Did Silicon Valley Bank customers lose their money? ›

Impact on Depositors and Investors

Unfortunately, most of the accounts in Silicon Valley Bank held more than $250,000 of deposits, meaning most of the funds were uninsured. 12 In most cases, this would mean account holders would lose any money above that threshold.

Who owns Silicon Valley Bank now? ›

Is SVB now a part of First Citizens Bank? Silicon Valley Bank was acquired by First Citizens Bank on March 27, 2023. Silicon Valley Bank is open and operating as a division of First Citizens Bank serving the same investor and innovation economy clients that it has for the past 40 years.

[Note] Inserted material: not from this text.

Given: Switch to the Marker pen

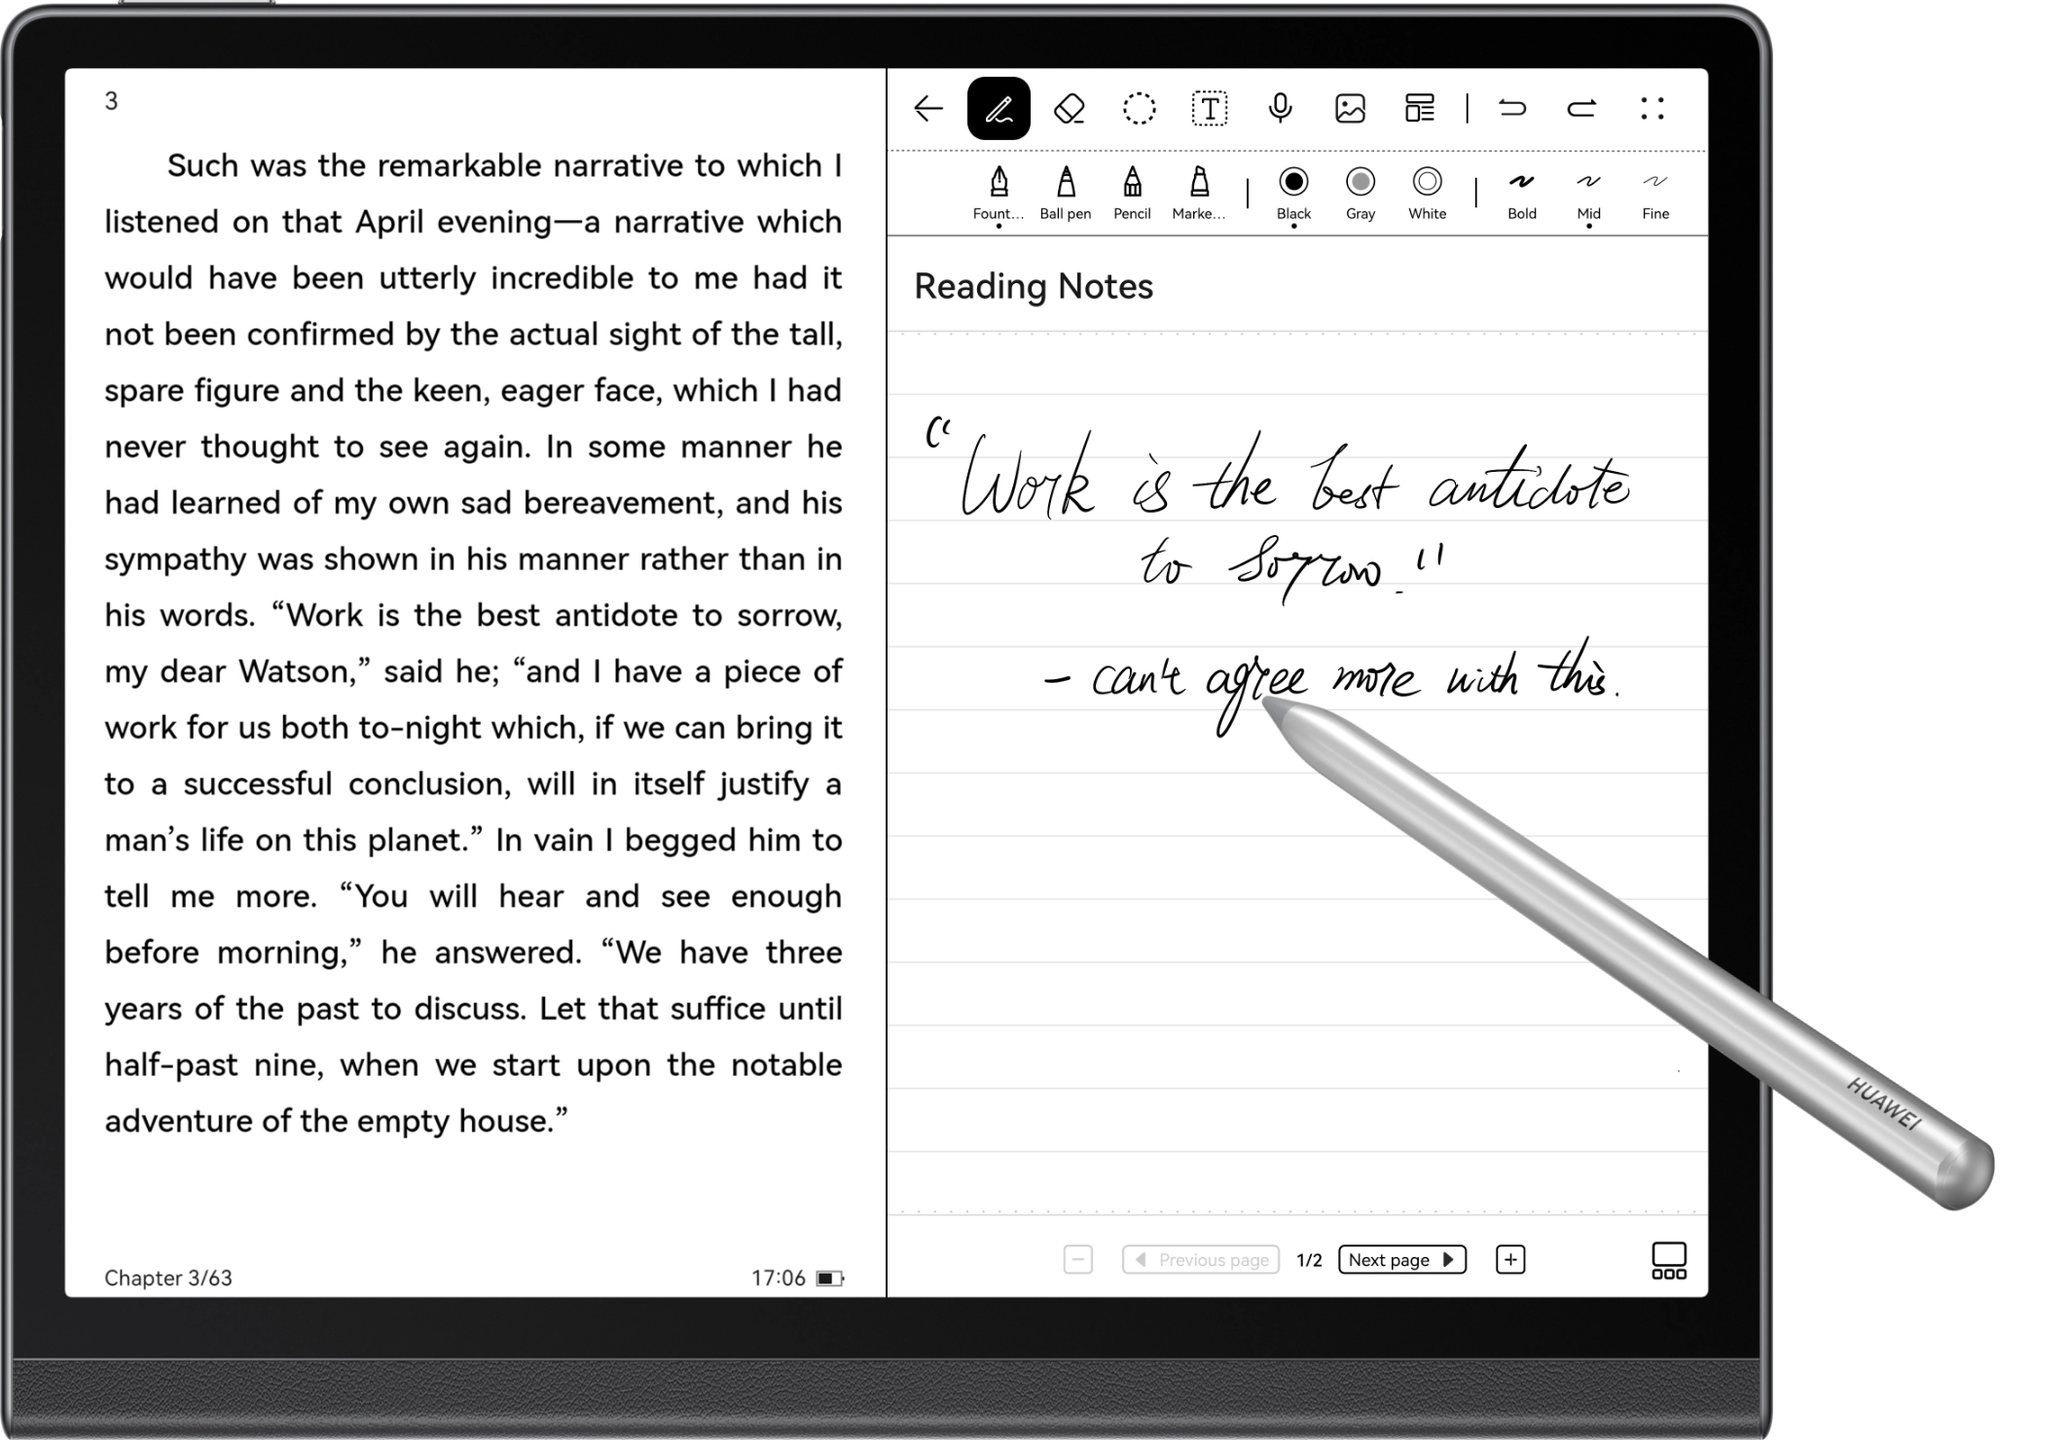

Does the SVB Financial Group still exist? ›

Both Silicon Valley Bank and SVB Private were placed in receivership and sold to First Citizens Bank. SVB Securities was sold to its management in July 2023 and renamed Leerink Partners. SVB Capital was sold in May 2024 to a newly formed entity affiliated with Pinegrove Capital Partners.

Why did SVB and Credit Suisse fail? ›

With total assets of $ 209 billion,1 SVB was among the top 20 largest commercial banks in the US in 2022. Five days later, we witnessed the intervention of the Swiss authorities in the CS bank, after several years of scandals and mismanagement, which led to multi-billion dollar losses.